As expected by jangorecki, some solutions are more sensitive to the number of groups than others. In particular, performance of loop_category is degrading much stronger with the number of groups while dcast seems to be less affected. For fewer groups, the unlist approach is always faster than dcast while for many groups dcast is faster. However, for larger problem sizes unlist seems to be ahead of dcast.
Edit 2019-03-12: Computing on the language, 3rd benchmark
Inspired by this follow-up question, I have have added a computing on the language approach where the whole expression is created as character string, parsed and evaluated.
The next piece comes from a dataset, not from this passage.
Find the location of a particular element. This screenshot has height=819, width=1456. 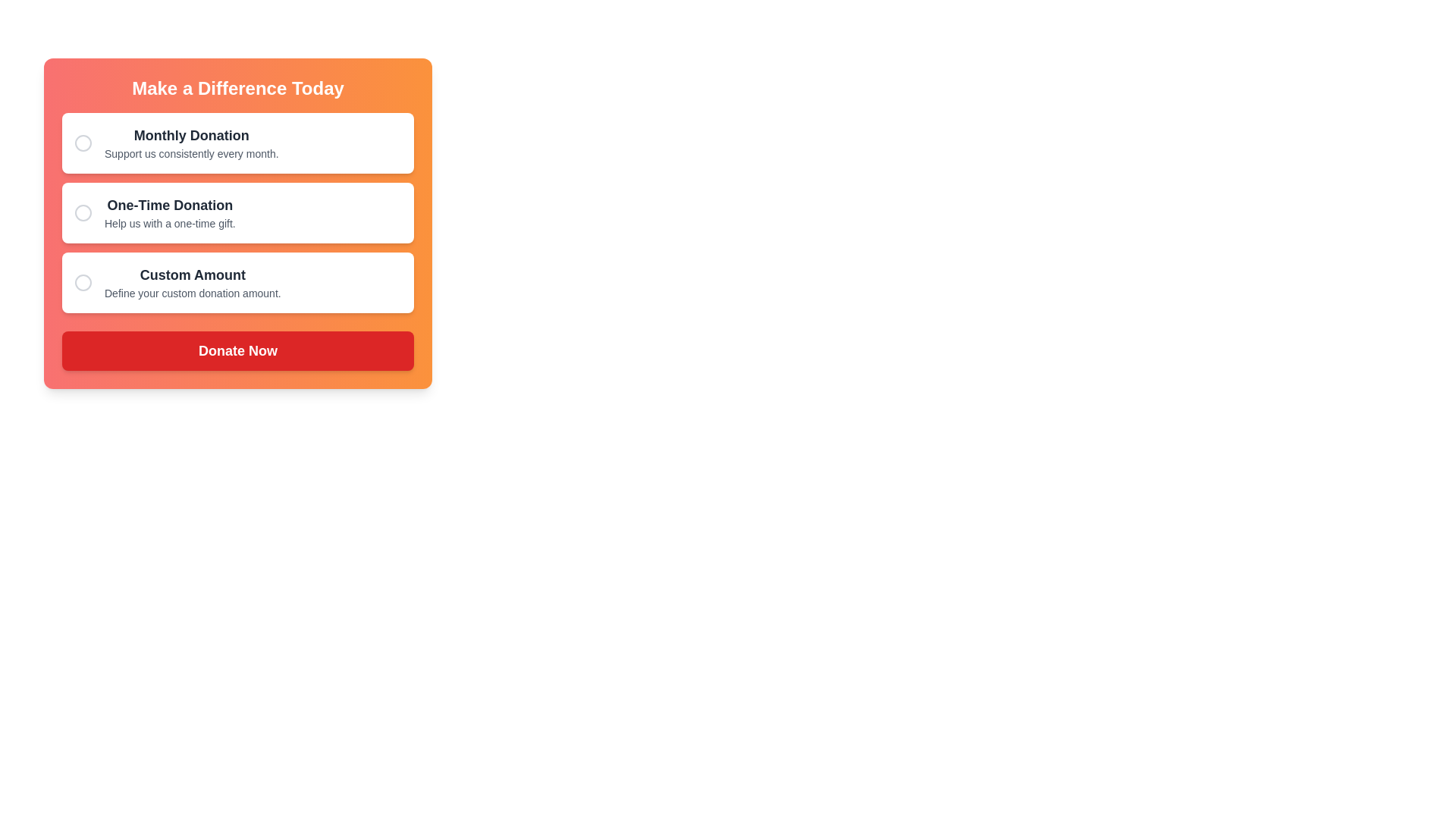

the bold, dark-text title 'One-Time Donation' located in the second donation option box, which is situated below 'Monthly Donation' and above 'Custom Amount' is located at coordinates (170, 205).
The expression is created by
library(magrittr)
ColChoice <- c("c1", "c4")
FunChoice <- c("length", "mean", "sum")
my.expression <- CJ(ColChoice, FunChoice, sorted = FALSE)[
, sprintf("%s.%s = %s(%s)", V1, V2, V2, V1)] %>%
paste(collapse = ", ") %>%
sprintf("dt[, .(%s), by = category]", .) %>%
parse(text = .)
my.expression
expression(dt[, .(c1.length = length(c1), c1.mean = mean(c1), c1.sum = sum(c1),
c4.length = length(c4), c4.mean = mean(c4), c4.sum = sum(c4)), by = category])
This is then evaluated by
eval(my.expression)
which yields
category c1.length c1.mean c1.sum c4.length c4.mean c4.sum
1: f 3974 9999.987 39739947 3974 9.994220 39717.03
2: w 4033 10000.008 40330032 4033 10.004261 40347.19
3: n 4025 9999.981 40249924 4025 10.003686 40264.84
4: x 3975 10000.035 39750141 3975 10.010448 39791.53
5: k 3957 10000.019 39570074 3957 9.991886 39537.89
6: j 4027 10000.026 40270106 4027 10.015663 40333.07
...
I have modified the code of the 2nd benchmark to include this approach but had to reduce the additional columns from 100 to 25 in order to cope with the memory limitations of a much smaller PC. The chart shows that the "eval" approach is almost always the fastest or second:
Here's a data.table answer:
funs_list <- lapply(FunChoice, as.symbol)
dcast(dt, category~1, fun=eval(funs_list), value.var = Colchoice)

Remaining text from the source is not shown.